Она подошла к Вике и потерлась о ее ноги спиной и мордочкой, изгибая хвост вопросительным знаком.
— Ну Викуля, ну пожалуйста, — умильно проговорила Ксения, громко урча и заглядывая Вике в глаза снизу вверх.
— Хозяйка велела тебе простоквашу не давать, понос у тебя от нее, — ответила служанка ворчливо, но по тону было ясно, что она вот-вот сдастся.
— Ну немножко! Хозяйке и знать не обязательно!
— Ладно, может, попозже, — проговорила Вика неохотно. — Сейчас видишь, чай пьем. Да не отвлекай, а не то пинка отвешу!
— Не буду отвлекать, так, помурчу вам тут, — проговорила Мягколап, ничуть не смущенная таким приемом. — Вот этой милой девушке помурчу!
С этими словами она ловко запрыгнула прямо мне на колени и начала тереться уже об меня. Кстати говоря, в отличие от других котов, она не оставила на моем темном платье ни шерстинки. Обычно кошки, даже генмоды, особенно те, кто ведет домашний образ жизни, всегда хоть немного линяют. Мягколап, наверное, следила за своей шубкой особенно тщательно: шефа вычесывает Прохор, но я видела приспособления, с помощью которых генмоды могут делать это самостоятельно. Или нашу клиентку вычесывал кто-то из домочадцев…

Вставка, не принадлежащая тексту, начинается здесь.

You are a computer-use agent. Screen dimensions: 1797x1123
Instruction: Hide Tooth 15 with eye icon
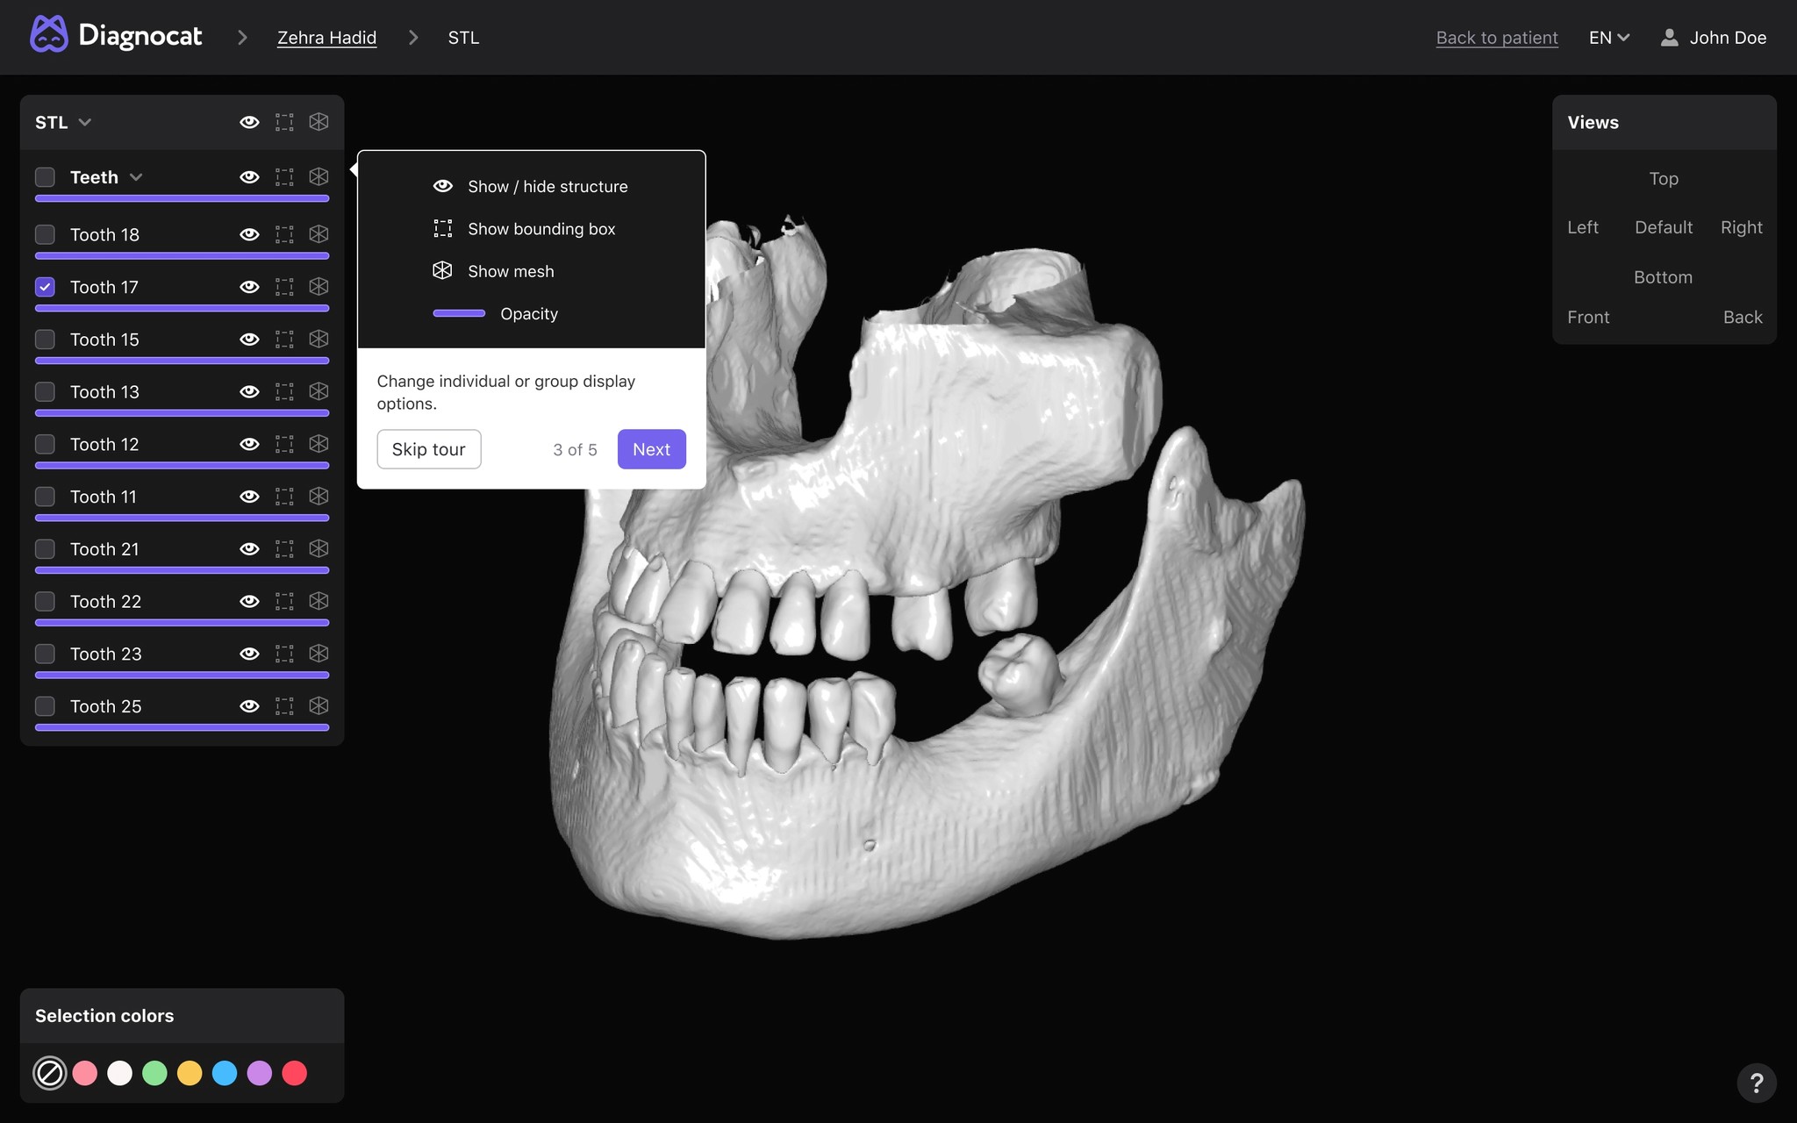click(x=249, y=340)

— Спасибо, что явились так быстро, — прошептала Мягколап, довольно потирая затылком мой подбородок.
— Ишь ты! — воскликнула тем временем Лена, соседская служанка. — Как она быстро к вам прониклась-то! Я думала, она недотрога…
— Да ничуть не бывало, — фыркнула Вика. — Как вкусненького захочет, так ко всякому ластиться будет!
— Как хорошо ты меня знаешь! — ничуть не смущенная, проговорила наша клиентка.
И тут я впервые задумалась о том, почему генмодов, работающих любимцами в семьях, настолько не уважают.